7/12

 朝の支度が奇跡的に早く済んで、出かけるまで15分ほど余った。TVを消し、暑くなる前に少しでも早く、とも思ったが自転車を漕ぐうちにどうせ汗をかくからと、ちょうど頼まれていた学年通信に載せるもののために、葛西善蔵を読み直して時間を潰した。
 やるべきことは午前中にほとんど済んでいて、それでこれまで名前でしか知らなかった「おせいもの」を青空文庫で辿っていた。ここに引くのも憚られる中身と、書きぶりがぴたりと合っているのがいかにも真率な感じがしてむしろ爽やかだ。彼の下宿が建長寺の庫裏であったというのも、まあ無関係ではない。怠けるのもほどほどに、準備室に上がって夏明けの支度をしながら、少し眠った。

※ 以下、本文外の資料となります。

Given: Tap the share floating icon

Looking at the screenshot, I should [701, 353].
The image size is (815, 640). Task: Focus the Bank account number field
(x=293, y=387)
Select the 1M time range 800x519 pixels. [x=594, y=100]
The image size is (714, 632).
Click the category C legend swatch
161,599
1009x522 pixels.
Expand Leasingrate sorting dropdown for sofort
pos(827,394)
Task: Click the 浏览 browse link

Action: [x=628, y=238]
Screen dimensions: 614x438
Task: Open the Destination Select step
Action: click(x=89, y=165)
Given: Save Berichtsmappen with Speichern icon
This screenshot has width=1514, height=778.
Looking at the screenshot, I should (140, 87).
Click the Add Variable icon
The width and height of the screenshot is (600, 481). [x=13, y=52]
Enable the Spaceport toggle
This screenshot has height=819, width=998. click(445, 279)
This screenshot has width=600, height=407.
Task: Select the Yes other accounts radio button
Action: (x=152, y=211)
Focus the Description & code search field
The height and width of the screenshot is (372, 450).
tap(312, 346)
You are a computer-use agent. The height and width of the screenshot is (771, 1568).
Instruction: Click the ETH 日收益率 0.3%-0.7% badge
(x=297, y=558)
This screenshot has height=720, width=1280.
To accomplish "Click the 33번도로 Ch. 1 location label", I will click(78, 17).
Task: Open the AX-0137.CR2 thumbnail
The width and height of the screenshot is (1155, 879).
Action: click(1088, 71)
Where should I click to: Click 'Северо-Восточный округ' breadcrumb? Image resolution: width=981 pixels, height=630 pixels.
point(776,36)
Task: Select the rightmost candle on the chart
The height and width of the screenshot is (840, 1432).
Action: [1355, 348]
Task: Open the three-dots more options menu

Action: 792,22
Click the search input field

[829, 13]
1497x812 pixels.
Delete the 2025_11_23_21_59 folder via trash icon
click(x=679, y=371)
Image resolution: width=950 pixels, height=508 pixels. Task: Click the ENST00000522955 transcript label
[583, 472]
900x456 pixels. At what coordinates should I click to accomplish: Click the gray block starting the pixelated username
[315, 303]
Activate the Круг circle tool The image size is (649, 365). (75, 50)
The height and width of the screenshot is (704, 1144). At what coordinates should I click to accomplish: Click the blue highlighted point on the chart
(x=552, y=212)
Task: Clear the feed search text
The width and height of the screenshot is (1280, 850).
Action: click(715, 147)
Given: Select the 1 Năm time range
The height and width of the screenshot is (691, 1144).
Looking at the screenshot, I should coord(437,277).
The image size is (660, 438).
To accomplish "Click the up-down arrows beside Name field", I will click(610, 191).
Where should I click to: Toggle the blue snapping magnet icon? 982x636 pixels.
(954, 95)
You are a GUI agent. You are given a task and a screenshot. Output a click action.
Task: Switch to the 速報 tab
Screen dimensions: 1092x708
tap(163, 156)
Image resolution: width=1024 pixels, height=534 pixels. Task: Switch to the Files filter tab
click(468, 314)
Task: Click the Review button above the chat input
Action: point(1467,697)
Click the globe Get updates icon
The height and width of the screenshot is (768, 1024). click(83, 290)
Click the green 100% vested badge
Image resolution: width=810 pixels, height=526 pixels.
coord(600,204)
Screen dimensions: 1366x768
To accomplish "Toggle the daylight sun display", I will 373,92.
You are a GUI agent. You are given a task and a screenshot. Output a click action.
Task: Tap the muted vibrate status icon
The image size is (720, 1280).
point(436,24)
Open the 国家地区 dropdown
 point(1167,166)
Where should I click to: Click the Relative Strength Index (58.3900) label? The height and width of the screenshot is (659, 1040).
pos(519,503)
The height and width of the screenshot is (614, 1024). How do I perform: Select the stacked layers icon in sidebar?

 週末は家を空けるから、それまでに必要なぶんだけの熟れた野菜や豆腐、食パンを買って、ずっと受け取りに行かないでいた革靴を迎えて、やっぱり汗をかいて帰って来た。きつく冷たくしめた素麺を冷やした皿に、これまたやはり冷やした野菜を乗せて食べた。煙草を吸いにベランダに出たら、自分よりはるかに背の伸びた夏草に小さな虫がたくさんしがみついている。気持悪かったから煙を吹きかけると、その毒が堪らないようで慌てて飛んで逃げていくのが、見ていて面白かった。